***** Extract provided *****

4.1. Reads in fastq format

     4.1.a. Unpaired reads
     4.1.b. Paired reads in single files
     4.1.c. Paired reads in separate files

4.2. Mappings in sam/bam format

All input files may optionally be gzipped.

In every run, there can be only 1 type of input: 1.a or 1.b or 1.c or 2. Several
files of the same input type can be given. To combine several types, you must
first bring them to a common type "by hand" (usually as sam/bam).

Also see NOTE on bash in Section 8.


4.1. Reads in fastq format
--------------------------

Whenever input consists of several sets of reads in fastq format, alu-detect
will first map all reads to the reference using bowtie2. It will then proceed
with the workflow as if the input was of type 2.

The read group of each set of reads must be specifed. (Read groups may be
identical, but there must be as many read groups given as there are fastq
files.)

If INPUT_PHRED is not empty, its value is used for all fastq files.
If INPUT_PHRED is empty or not given, a value is detected for each set of fastq
files.

There are several types of fastq inputs:


4.1.a. Unpaired reads:

$ ORIG_UNPAIRED_READS="file1.fq file2.fq" ORIG_READ_GROUPS="rg1 rg2" \
INPUT_PHRED=33 [...] ./alu-detect detect [...]


4.1.b. Paired reads in single files:

$ ORIG_PAIRED_READS="file1.fq file2.fq" ORIG_READ_GROUPS="rg1 rg2" \
INPUT_PHRED=33 [...] ./alu-detect detect [...]

Here, file1.fq contains consecutive reads from each pair:

@read1/1
AAAA
+
####
@read1/2
AAAA
+
####
@read2/1
AAAA
+
####
@read2/2
AAAA
+
####


4.1.c. Paired reads in separate files:

$ ORIG_READS_1="file1.1.fq file2.1.fq" ORIG_READS_2="file1.2.fq file2.2.fq" \
ORIG_READ_GROUPS="rg1 rg2" INPUT_PHRED=33 [...] ./alu-detect detect [...]

Here, file1.1.fq contains:

@read1/1
AAAA
+
####
@read2/1
AAAA
+
####

and file1.2.fq contains:

@read1/2
AAAA
+
####
@read2/2
AAAA
+
####


4.2. Mappings in sam/bam format
-------------------------------

$ ORIG_MAPPINGS="file1.bam file2.sam.gz" [...] ./alu-detect detect [...]


Read groups: Downstream processing steps need information about what read group
each read belongs to. For every read found in a SAM record, its read group is
determined from the RG:Z:<read_group> tag. If that is missing, a default value
of "00" is used. This is ok if and only if the pairing information is very
similar for all reads missing their RG tag.

***** Supplied information *****

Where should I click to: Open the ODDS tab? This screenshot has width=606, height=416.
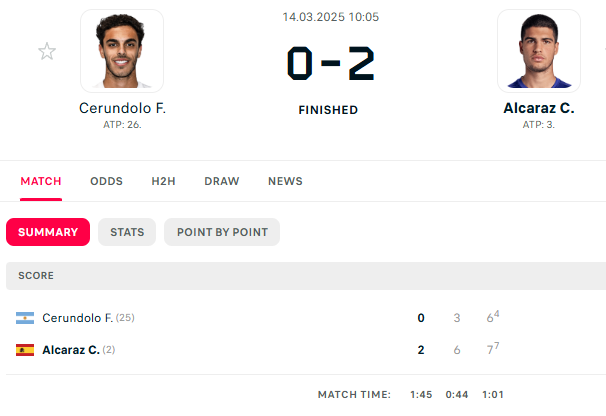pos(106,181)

*****
***** Supplied information *****

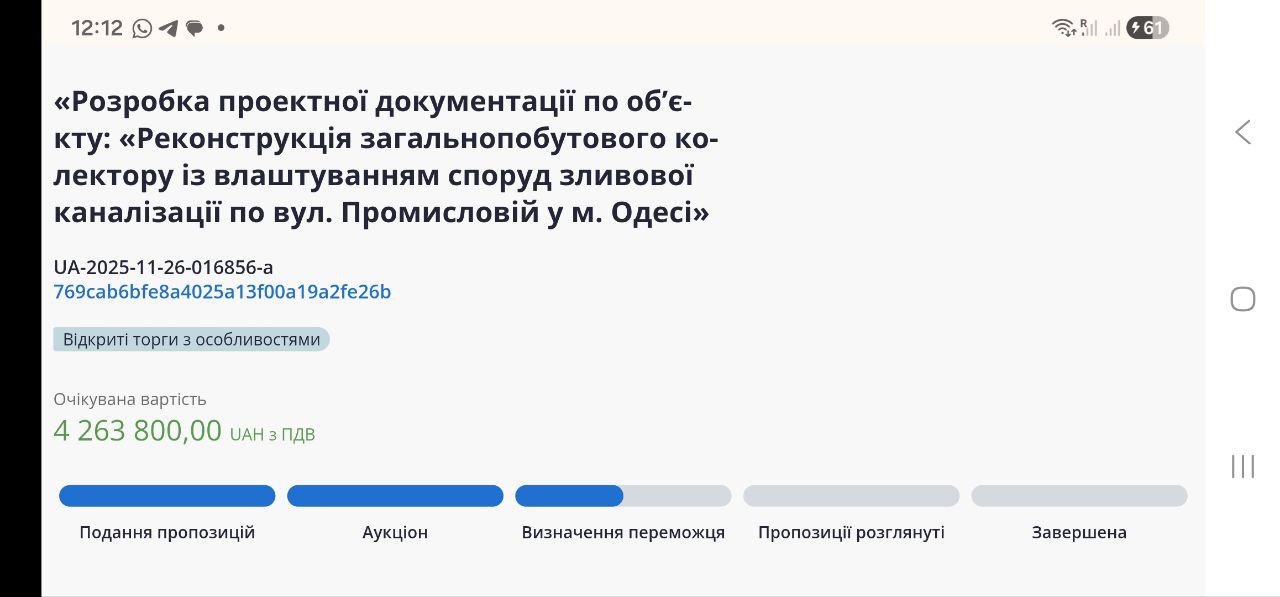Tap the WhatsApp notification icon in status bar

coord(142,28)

*****

Problems to work on:
1. Return the part of the alu-detect input documentation starting with "Whenever input consists" and going on through "was of type 2.".
2. Carry the alu-detect input documentation further from its last sentence.
The data isn't needed for any of this.

Replies:
1.
Whenever input consists of several sets of reads in fastq format, alu-detect
will first map all reads to the reference using bowtie2. It will then proceed
with the workflow as if the input was of type 2.

2.
To specify a default read group for some of the sam/bam files, you can
also set the variable ORIG_READ_GROUPS. Unlike the case of fastq input, there
may be fewer read groups specifed than there are input sam/bam files. In
that case, read group 1 is used as the default for sam/bam file 1, read
group 2 for file 2, and so on. Files with no corresponding read group will use
"00" as the default read group. E.g.:

$ ORIG_MAPPINGS="file1.bam file2.sam.gz" ORIG_READ_GROUPS="rg1" \
[...] ./alu-detect detect [...]

All reads missing the RG tag from file1.bam will be assigned to the read group
"rg1", and all reads the RG tag from file2.sam.gz will be assigned the read
group "00".


Ordering: When dealing with paired reads, downstream processing steps require
that mappings for both reads in each read pair be found in consecutive SAM
records. A common situation when this is not the case is when a sam/bam
file is sorted by coordinate. This is usually (but not always) specified by the
"SO:coordiante" tag on the first line of the file (see SAM spec). If that is the
case, alu-detect will re-sort the file appropriately.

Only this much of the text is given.